◆ GESTELLTE AUFGABE A: Formatiere die Einträge vom ersten bis einschließlich der Zeile mit "coord(21,20)" als nummerierte Liste und lass leere Zeilen weg.
------------------------------------------------------------
Neben der geringeren Zahl der ausgesprochenen Sanktionen sind 2023 zudem etwas mehr als 775.000 Menschen aus dem Bürgergeld in Arbeit gekommen. Im Vergleich zu der Zeit vor der Bürgergeld-Reform ist das ein Rückgang: 2019 waren es etwa eine Million. Für die Arbeitsaufnahme ist das ein Problem, wie bereits eine Studie des Instituts für Arbeitsmarkt- und Berufsforschung (IAB) im Mai gezeigt hat. Demnach reduziere das Bürgergeld den Anreiz, zu arbeiten. Weniger Sanktionen waren eine Ursache – neben einem längeren Schutz des Vermögens.
„Der Anteil der tatsächlich Sanktionierten an allen Leistungsempfängern ist gering. Dementsprechend spielen die Wirkungen auf die Sanktionierten für die gesamten Jobaufnahmen auch keine große Rolle“, erklärte auch Enzo Weber, Arbeitsmarktforscher am IAB und Autor der Studie, IPPEN.MEDIA. Die Bürgergeld-Empfänger passen jedoch ihr Verhalten an, um nicht sanktioniert zu werden. „Diese Reaktionen fallen stärker aus, wenn Sanktionen wahrscheinlicher sind.“
Richtiges Maß an Bürgergeld-Sanktionen entscheidend – Union will Härte
„Sanktionen erhöhen die Jobaufnahmen“, stellte Weber klar. Es komme jedoch nicht auf „eine möglichst scharfe Ausgestaltung, sondern auf das richtige Maß“. Der IAB-Ökonom warnte: „Je stärker der Druck, desto wahrscheinlicher wird es aber auch, dass Arbeitssuchende Jobs antreten, die keine lange Perspektive bieten und bald wieder in Arbeitslosigkeit enden.“ Neben der „Verbindlichkeit des Systems“ komme es für eine Vermittlung in Arbeit auf „Qualifizierung, individuelle Unterstützung und Betreuung sowie gute Anreize an“, erklärte Weber.
Die Union sieht sich durch die Bürgergeld-Zahlen zu Sanktionen, Arbeitsaufnahmen und Kosten in der Kritik an der Ampel-Reform bestätigt. „Als CDU/CSU haben wir von Beginn an auf die gravierenden Schwächen des Bürgergelds hingewiesen: Das Bürgergeld bringt keine Arbeitsanreize, es fördert keine Integration in Arbeit und es belastet die Steuerzahler“, erklärte der arbeitsmarkt- und sozialpolitische Sprecher der Union Stephan Stracke IPPEN.MEDIA. Das Bundesarbeitsministerium beobachtet laut der Antwort dagegen „substanzielle Neuerungen und Verbesserungen in der Grundsicherung“.
Dennoch: Die Konservativen wollen das Bürgergeld abschaffen und im Rahmen der „neuen Grundsicherung“ härtere Sanktionen durchsetzen – bis zur vollständigen Streichung der Leistungen. Dabei könnte das Bundesverfassungsgerichtsurteil von 2019 ein Hindernis der Unionspläne sein.
------------------------------------------------------------
◆ GESTELLTE AUFGABE B: Welche Schwächen des Bürgergelds zählt Stephan Stracke im Text zu den Bürgergeld-Sanktionen auf? Nenne alle.
------------------------------------------------------------
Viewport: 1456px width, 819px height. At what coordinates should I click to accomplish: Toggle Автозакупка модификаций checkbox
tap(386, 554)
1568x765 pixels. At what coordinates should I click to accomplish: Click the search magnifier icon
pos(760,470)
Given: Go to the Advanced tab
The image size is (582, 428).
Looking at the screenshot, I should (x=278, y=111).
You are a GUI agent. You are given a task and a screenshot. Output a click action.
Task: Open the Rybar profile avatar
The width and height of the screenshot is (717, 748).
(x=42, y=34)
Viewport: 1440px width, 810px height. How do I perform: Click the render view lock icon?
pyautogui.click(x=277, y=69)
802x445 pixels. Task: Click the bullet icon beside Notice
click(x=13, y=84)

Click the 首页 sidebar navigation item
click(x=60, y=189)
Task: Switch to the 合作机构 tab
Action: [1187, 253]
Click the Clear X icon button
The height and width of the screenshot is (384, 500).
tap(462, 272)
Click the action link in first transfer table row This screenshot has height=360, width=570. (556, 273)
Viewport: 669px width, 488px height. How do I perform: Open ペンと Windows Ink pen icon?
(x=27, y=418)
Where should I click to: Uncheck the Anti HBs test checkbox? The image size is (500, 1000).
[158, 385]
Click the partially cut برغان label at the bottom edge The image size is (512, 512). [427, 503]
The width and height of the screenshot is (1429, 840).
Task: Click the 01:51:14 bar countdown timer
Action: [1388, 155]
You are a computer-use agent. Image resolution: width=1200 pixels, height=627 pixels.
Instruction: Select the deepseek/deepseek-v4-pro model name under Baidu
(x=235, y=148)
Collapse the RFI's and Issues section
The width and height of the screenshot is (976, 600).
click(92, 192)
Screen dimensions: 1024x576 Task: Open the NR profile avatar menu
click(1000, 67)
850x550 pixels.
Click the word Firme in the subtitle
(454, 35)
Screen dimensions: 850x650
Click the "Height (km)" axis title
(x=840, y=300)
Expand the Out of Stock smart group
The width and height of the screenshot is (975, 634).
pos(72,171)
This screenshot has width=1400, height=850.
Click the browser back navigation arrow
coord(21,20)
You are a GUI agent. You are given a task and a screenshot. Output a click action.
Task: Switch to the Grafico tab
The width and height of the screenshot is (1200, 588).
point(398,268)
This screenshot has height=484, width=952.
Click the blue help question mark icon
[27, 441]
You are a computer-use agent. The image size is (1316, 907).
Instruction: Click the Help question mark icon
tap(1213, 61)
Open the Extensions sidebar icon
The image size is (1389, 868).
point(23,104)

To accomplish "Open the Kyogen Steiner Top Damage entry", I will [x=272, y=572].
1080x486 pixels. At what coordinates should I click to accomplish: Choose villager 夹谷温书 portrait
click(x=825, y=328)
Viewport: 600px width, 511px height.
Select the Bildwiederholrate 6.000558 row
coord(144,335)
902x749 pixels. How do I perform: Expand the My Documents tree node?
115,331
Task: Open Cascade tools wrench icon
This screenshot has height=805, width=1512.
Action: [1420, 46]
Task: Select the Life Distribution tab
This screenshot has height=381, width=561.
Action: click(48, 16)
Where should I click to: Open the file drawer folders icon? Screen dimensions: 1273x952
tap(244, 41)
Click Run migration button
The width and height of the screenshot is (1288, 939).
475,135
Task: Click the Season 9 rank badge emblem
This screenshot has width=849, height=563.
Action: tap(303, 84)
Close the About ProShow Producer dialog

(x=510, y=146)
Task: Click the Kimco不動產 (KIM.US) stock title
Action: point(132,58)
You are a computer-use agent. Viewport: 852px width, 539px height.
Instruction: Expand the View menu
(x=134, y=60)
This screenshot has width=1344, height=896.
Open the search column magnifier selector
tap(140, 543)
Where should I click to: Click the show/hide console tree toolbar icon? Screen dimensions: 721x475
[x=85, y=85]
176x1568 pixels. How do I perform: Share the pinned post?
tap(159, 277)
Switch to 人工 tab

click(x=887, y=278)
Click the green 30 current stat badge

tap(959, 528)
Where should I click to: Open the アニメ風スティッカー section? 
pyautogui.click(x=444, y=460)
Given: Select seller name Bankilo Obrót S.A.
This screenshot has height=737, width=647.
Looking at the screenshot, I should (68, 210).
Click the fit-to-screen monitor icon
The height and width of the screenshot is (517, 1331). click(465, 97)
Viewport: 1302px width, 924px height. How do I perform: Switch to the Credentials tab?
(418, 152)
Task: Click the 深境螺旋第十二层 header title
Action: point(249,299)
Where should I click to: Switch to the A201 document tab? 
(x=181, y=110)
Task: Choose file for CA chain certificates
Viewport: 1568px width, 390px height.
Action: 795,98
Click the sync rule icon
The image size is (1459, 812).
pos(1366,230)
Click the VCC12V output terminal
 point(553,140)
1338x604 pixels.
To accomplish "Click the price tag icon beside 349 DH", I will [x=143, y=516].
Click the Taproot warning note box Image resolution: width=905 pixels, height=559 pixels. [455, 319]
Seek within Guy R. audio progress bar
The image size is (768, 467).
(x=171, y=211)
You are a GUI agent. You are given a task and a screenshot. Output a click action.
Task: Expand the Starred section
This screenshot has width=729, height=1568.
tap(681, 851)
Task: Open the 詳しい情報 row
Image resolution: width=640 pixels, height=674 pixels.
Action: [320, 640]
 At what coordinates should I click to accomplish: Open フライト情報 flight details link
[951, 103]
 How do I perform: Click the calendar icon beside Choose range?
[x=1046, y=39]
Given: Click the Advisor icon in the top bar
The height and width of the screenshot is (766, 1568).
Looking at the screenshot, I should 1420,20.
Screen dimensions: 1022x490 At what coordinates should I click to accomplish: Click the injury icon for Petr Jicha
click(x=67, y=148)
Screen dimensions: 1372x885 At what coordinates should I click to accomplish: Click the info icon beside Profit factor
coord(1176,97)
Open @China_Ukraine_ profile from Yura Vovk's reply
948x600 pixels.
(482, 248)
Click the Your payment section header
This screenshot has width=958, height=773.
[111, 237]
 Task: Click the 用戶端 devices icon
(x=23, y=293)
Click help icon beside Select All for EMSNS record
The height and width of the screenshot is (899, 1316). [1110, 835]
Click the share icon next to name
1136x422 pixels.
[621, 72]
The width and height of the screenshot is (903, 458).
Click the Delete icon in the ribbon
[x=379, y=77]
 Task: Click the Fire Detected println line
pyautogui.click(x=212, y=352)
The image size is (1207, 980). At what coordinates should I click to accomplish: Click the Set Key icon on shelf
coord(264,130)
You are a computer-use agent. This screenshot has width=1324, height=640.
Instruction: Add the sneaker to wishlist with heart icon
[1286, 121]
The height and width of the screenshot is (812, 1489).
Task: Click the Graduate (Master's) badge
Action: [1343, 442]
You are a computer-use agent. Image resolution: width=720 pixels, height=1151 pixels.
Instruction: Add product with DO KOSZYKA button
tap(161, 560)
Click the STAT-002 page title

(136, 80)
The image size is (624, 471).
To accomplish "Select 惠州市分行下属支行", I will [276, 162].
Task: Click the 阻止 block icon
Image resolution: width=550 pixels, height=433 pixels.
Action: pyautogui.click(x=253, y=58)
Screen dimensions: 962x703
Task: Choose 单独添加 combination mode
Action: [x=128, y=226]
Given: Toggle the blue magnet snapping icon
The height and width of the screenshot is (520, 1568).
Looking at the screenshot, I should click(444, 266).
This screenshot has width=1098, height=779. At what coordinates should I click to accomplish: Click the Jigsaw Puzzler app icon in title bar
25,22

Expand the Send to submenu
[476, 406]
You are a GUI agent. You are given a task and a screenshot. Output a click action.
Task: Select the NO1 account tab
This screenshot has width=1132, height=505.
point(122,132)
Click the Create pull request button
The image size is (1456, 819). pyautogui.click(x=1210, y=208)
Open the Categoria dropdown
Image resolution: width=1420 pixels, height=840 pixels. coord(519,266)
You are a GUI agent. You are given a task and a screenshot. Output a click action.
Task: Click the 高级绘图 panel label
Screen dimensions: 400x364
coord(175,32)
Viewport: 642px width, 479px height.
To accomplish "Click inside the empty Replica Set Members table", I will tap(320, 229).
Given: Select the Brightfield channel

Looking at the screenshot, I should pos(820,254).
------------------------------------------------------------
◆ ERGEBNIS A:
1. Viewport: 1456px width, 819px height. At what coordinates should I click to accomplish: Toggle Автозакупка модификаций checkbox
2. tap(386, 554)
3. 1568x765 pixels. At what coordinates should I click to accomplish: Click the search magnifier icon
4. pos(760,470)
5. Given: Go to the Advanced tab
6. The image size is (582, 428).
7. Looking at the screenshot, I should (x=278, y=111).
8. You are a GUI agent. You are given a task and a screenshot. Output a click action.
9. Task: Open the Rybar profile avatar
10. The width and height of the screenshot is (717, 748).
11. (x=42, y=34)
12. Viewport: 1440px width, 810px height. How do I perform: Click the render view lock icon?
13. pyautogui.click(x=277, y=69)
14. 802x445 pixels. Task: Click the bullet icon beside Notice
15. click(x=13, y=84)
16. Click the 首页 sidebar navigation item
17. click(x=60, y=189)
18. Task: Switch to the 合作机构 tab
19. Action: [1187, 253]
20. Click the Clear X icon button
21. The height and width of the screenshot is (384, 500).
22. tap(462, 272)
23. Click the action link in first transfer table row This screenshot has height=360, width=570. (556, 273)
24. Viewport: 669px width, 488px height. How do I perform: Open ペンと Windows Ink pen icon?
25. (x=27, y=418)
26. Where should I click to: Uncheck the Anti HBs test checkbox? The image size is (500, 1000).
27. [158, 385]
28. Click the partially cut برغان label at the bottom edge The image size is (512, 512). [427, 503]
29. The width and height of the screenshot is (1429, 840).
30. Task: Click the 01:51:14 bar countdown timer
31. Action: [1388, 155]
32. You are a computer-use agent. Image resolution: width=1200 pixels, height=627 pixels.
33. Instruction: Select the deepseek/deepseek-v4-pro model name under Baidu
34. (x=235, y=148)
35. Collapse the RFI's and Issues section
36. The width and height of the screenshot is (976, 600).
37. click(92, 192)
38. Screen dimensions: 1024x576 Task: Open the NR profile avatar menu
39. click(1000, 67)
40. 850x550 pixels.
41. Click the word Firme in the subtitle
42. (454, 35)
43. Screen dimensions: 850x650
44. Click the "Height (km)" axis title
45. (x=840, y=300)
46. Expand the Out of Stock smart group
47. The width and height of the screenshot is (975, 634).
48. pos(72,171)
49. This screenshot has width=1400, height=850.
50. Click the browser back navigation arrow
51. coord(21,20)

◆ ERGEBNIS B:
- Das Bürgergeld bringt keine Arbeitsanreize.
- Es fördert keine Integration in Arbeit.
- Es belastet die Steuerzahler.